Para não desmerecer sua biografia, recheada de renúncias, também desta

vez Jânio abandonou a Prefeitura dez dias antes de completar o mandato,

viajando para Londres. E os últimos dias de governo foram administrados por

seu Secretário de Negócios Jurídicos, Cláudio Lembo.

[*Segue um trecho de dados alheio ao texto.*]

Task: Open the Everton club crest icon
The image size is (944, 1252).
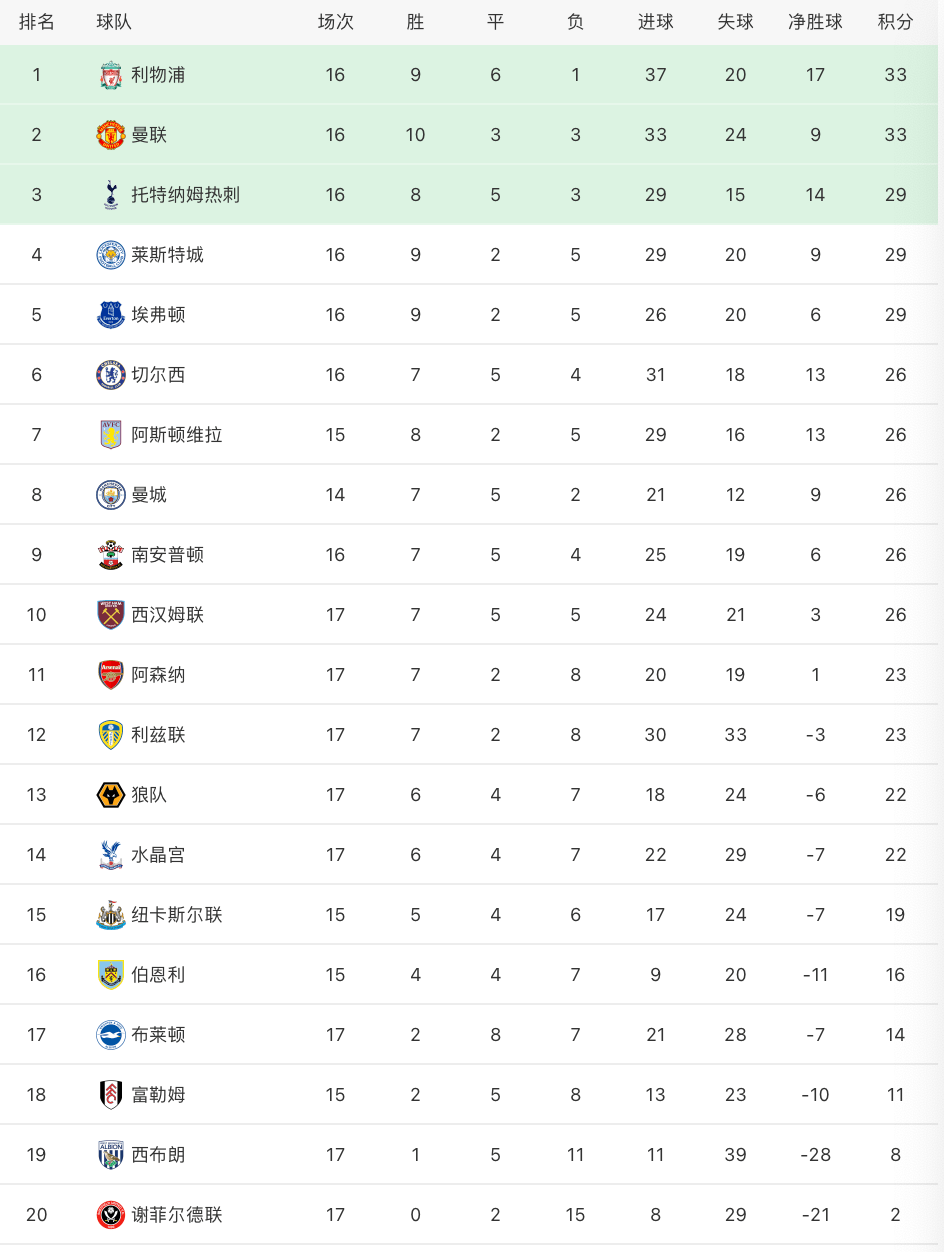Action: tap(110, 315)
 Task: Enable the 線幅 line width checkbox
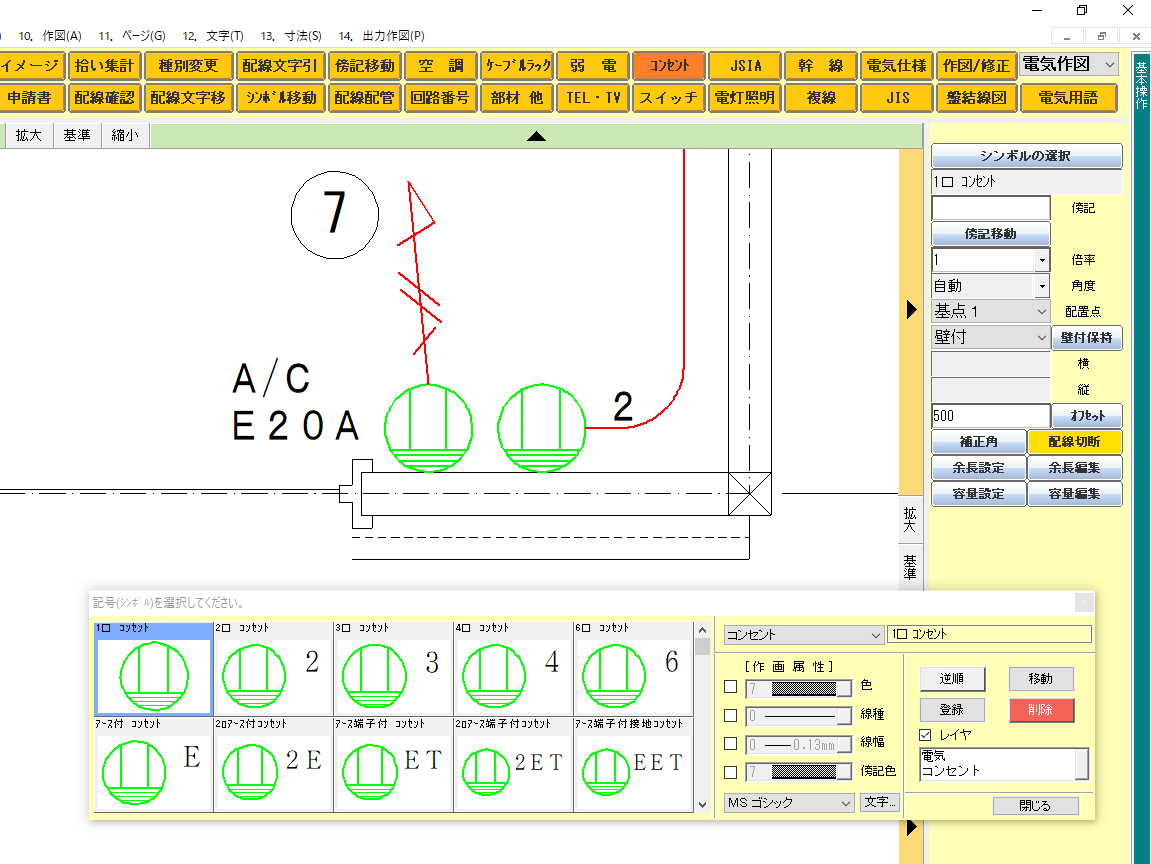click(729, 743)
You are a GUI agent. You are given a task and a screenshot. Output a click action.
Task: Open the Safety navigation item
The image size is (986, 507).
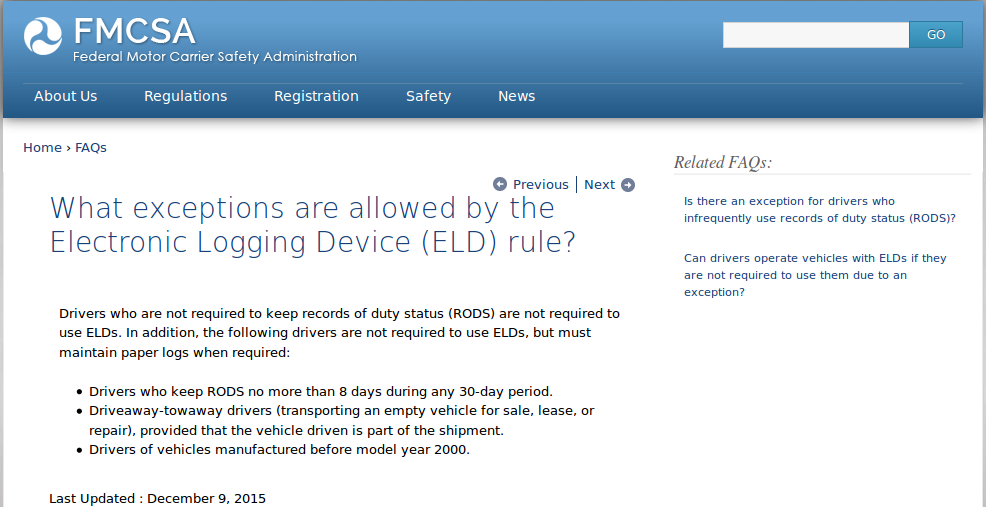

Se um guerreiro deve morrer na luta, Jânio não teve o fim que merecia. Vítima

de três derrames cerebrais, permaneceu inerme numa cadeira de rodas, guiado

por sua filha, Dirce Maria, que lhe conduzia os passos e lhe interpretava os

balbucios, colocando em sua boca coisas que por certo ele nunca pretendeu

falar.

Dona Eloá faleceu em 22 de novembro de 1990, quando seu marido já não

tinha condições de entender o que se passava à sua volta; Jânio Quadros,

descansou em 16 de fevereiro de 1992, aos 75 anos de idade, deixando atrás

de si o rastro de uma disputa familiar pela herança do casal.

Quanto à herança política, entregue aos brasileiros sem que estes a

pedissem ou desejassem, esta resultou em 21 anos de governos militares

discricionários, que só se encerraram em 1985. A renúncia de Jânio custou muito

à Nação brasileira, que até hoje luta para recuperar o tempo perdido.